Exercises to complete
(A) Answer these questions from the explicit_bzero review thread:
(i) What example of sensitive contents does the comment on bzero.3 give?
(ii) What FreeBSD version does the kern.version output report?
(iii) At what line of explicit_bzero_test.c did the assertion fail?
(B) Write the next part of the explicit_bzero review thread, starting after its final line.

Supplied passage
This also seems workable.

This revision now requires changes to proceed.Jun 10 2017, 5:03 PM
wblock added inline comments.
lib/libc/string/bzero.3
65 ↗(On Diff #12392)
variant is the same, but has flags to force the call to occur even
if the compiler thinks it is pointless.
This makes
.Fn explicit_bzero
useful for clearing memory with sensitive contents like a password.
sys/libkern/explicit_bzero.c
27

Does this do anything? Can we compile the kernel with a compiler that doesn't support GNU C?

39

I'm not sure that NOOPT is needed here. Even turning this into a memset / bzero call should be fine for the compiler to do, if this function is not inlined. It should also be safe for LLVM to replace a call to explicit_bzero with an LLVM memset intrinsic with the volatile flag set, and so generate an optimised memset sequence that can't be removed.

jim_netgate.com edited the summary of this revision. (Show Details)

We have LTO in base now. The day of reckoning has come.

tl;dr:

jim@x540:~/explict_bzero_tests % sysctl kern.version
kern.version: FreeBSD 12.0-CURRENT #0 r328212M: Sun Jan 21 05:20:18 CST 2018

jim@x540:/usr/obj/usr/src/amd64.amd64/sys/GENERIC-NODEBUG

jim@x540:~/explict_bzero_tests % make clean;make
rm explicit_bzero_test.o explicit_bzero_test
cc -c -O -DELF_HOOK_IMPL=1 -flto explicit_bzero_test.c
cc -fuse-ld=lld -o explicit_bzero_test explicit_bzero_test.o
jim@x540:~/explict_bzero_tests % ./explicit_bzero_test
Assertion failed: ((count_secrets(buf)) == (0)), function do_test_with_bzero, file explicit_bzero_test.c, line 234.
Abort (core dumped)

Dataset content
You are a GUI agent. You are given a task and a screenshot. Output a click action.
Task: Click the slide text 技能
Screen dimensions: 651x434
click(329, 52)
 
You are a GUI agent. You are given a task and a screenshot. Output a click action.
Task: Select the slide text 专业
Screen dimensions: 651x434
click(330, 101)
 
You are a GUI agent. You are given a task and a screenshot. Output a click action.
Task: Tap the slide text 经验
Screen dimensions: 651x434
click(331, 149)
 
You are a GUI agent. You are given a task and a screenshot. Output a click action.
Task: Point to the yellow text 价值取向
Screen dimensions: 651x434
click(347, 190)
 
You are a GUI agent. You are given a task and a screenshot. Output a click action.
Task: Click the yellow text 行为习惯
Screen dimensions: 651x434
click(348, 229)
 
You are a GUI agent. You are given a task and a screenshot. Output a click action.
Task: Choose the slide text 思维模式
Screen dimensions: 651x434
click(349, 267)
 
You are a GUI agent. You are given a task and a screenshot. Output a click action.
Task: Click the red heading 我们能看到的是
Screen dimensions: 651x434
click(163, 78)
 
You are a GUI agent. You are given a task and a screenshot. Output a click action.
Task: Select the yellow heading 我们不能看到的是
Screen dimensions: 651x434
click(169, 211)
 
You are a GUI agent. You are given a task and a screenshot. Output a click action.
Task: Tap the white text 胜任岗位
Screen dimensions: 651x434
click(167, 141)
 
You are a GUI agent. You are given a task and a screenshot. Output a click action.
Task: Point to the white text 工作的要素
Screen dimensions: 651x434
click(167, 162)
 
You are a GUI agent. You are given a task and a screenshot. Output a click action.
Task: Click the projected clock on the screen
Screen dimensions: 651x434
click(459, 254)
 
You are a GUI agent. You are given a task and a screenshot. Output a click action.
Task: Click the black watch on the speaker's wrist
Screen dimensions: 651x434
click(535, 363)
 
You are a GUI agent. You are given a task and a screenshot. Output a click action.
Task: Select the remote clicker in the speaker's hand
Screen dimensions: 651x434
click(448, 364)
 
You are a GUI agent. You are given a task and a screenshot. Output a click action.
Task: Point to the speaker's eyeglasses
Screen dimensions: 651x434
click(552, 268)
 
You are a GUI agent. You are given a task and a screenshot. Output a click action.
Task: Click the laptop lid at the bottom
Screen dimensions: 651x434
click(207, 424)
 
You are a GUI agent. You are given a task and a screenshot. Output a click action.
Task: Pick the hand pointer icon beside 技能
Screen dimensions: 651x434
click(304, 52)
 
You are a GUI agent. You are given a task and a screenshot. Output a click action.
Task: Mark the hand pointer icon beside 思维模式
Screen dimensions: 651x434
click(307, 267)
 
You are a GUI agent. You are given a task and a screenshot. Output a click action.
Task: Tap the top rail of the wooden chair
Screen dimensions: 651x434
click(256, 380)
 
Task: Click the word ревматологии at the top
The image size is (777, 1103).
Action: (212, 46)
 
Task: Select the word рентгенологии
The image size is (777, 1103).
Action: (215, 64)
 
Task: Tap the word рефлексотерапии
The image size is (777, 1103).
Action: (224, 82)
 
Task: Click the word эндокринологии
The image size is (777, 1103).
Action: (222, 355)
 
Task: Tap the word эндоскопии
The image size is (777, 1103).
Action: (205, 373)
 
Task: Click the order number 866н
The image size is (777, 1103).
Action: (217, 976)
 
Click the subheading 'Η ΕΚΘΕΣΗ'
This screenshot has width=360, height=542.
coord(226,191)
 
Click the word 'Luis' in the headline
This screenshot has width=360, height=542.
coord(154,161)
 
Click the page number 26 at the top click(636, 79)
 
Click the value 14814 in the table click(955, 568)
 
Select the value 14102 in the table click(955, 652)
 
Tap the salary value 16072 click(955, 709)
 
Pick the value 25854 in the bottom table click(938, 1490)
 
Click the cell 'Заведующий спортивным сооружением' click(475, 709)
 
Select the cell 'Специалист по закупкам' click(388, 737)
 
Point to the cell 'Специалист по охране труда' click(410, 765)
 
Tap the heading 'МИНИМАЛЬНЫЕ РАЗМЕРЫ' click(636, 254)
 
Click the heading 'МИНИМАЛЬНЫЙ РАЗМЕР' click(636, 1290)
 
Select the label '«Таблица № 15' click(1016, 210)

Expected responses
(A)
(i) A password.
(ii) FreeBSD 12.0-CURRENT #0 r328212M.
(iii) Line 234.

(B)
jim@x540:~/explict_bzero_tests %

No optimization (just -g instead of -O) or no LTO and things still work.

But, save for WITH_LLD_IS_LLD=yes, we don’t compile the kernel or that way.

@jim_netgate.com, does this trick work for both clang and gcc (both base and newer)? If so, I think this would be fine to commit. explicit_bzero could even be a macro! (And there might be a corresponding explicit_memset too, but I digress.)

Now that memset_s is part of the standard, should we just make explicit_bzero a wrapper for memset_s?

I don't know enough to review this request. Maybe delphij, emaste or one of the other secteam members has more domain experience here.

So, spent a few minutes looking into this, my testing was done on:

FreeBSD gate4 14.0-CURRENT FreeBSD 14.0-CURRENT #0 main-n255198-1907e1c07c3: Thu May  5 07:52:56 UTC 2022     root@releng1.nyi.freebsd.org:/usr/obj/usr/src/amd64.amd64/sys/GENERIC amd64

It is likely that my program may be too simple to reproduce, but I was unable to get either explicit_bzero or memset_s calls to be eliminated. It is entirely possible I am calling/compiling things incorrectly.

The program:

#define USE_EXPLICIT 1

#include <stdint.h>
#include <stdio.h>
#if USE_EXPLICIT
#include <strings.h>
#else
#include <string.h>
#endif
#include <unistd.h>

int
main(void)
{
        uint8_t buf[32];
        int i;

        getentropy(buf, sizeof buf);

        for (i = 0; i < sizeof buf; i++)
                printf("%02hhx", buf[i]);

        printf("\n");

#if USE_EXPLICIT
        explicit_bzero(buf, sizeof buf);
#else
        memset_s(buf, sizeof buf, 0, sizeof buf);
#endif
}

The compile command:

cc -static -O3 -flto -fuse-ld=lld -Wall -Werror -o t t.c

I also tried w/o -static, but no difference, I was hoping/thinking that w/ a static binary, where all the code was present, that LTO would be more likely to eliminate calls.

I verified that the calls were not removed by gdb, using disass main and related functions.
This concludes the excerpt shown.